Work instruction
Locate each line in the records containing "will". Copy it.

Given data Start Marker

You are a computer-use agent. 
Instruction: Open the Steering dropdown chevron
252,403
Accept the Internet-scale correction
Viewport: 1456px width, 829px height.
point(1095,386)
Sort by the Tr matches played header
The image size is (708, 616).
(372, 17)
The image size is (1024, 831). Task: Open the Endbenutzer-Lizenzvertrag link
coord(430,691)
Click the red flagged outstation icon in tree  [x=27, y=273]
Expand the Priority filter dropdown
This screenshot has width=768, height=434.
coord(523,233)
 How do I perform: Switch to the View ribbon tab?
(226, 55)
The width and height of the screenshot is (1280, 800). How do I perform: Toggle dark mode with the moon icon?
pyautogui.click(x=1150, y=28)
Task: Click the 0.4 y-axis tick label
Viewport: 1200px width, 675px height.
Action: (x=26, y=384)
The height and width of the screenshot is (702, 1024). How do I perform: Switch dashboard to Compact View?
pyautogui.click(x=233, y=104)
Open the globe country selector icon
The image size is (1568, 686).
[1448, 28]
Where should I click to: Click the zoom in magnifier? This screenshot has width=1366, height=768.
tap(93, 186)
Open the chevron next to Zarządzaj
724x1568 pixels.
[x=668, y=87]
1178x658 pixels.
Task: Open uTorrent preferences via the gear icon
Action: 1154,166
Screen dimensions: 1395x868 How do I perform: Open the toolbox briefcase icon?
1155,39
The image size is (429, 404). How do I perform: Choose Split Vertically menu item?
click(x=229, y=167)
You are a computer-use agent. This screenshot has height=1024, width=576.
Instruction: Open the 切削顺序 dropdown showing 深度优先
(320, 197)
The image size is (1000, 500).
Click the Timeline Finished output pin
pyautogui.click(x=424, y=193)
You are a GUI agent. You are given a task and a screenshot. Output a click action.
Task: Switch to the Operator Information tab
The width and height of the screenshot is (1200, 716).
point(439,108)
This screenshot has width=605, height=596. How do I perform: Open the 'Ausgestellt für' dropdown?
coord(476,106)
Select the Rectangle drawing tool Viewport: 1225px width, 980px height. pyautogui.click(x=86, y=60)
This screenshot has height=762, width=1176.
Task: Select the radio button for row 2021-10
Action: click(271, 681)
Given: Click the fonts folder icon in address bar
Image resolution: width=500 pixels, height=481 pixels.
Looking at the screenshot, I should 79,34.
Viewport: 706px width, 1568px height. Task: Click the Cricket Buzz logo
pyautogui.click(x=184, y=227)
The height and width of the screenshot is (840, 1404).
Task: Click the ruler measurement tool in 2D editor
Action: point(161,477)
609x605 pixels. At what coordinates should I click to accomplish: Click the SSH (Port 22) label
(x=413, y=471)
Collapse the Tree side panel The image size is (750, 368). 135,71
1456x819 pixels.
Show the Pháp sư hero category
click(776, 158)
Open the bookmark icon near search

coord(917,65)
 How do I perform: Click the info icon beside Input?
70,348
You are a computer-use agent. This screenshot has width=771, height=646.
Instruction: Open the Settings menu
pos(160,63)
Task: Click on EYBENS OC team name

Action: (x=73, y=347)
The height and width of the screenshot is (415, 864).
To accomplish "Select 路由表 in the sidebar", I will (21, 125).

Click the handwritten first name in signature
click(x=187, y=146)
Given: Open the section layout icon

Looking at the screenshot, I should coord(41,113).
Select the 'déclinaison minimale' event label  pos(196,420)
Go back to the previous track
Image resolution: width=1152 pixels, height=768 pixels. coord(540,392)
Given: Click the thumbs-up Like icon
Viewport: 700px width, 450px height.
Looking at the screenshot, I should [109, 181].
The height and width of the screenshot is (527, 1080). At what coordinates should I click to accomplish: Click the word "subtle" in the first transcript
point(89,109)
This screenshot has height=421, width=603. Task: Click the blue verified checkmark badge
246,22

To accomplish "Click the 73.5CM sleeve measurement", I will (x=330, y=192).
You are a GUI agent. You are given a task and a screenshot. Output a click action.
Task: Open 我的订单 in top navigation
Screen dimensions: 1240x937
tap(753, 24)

Given data End Marker

Result of this exercise
To accomplish "Select 路由表 in the sidebar", I will (21, 125).
To accomplish "Click the 73.5CM sleeve measurement", I will (x=330, y=192).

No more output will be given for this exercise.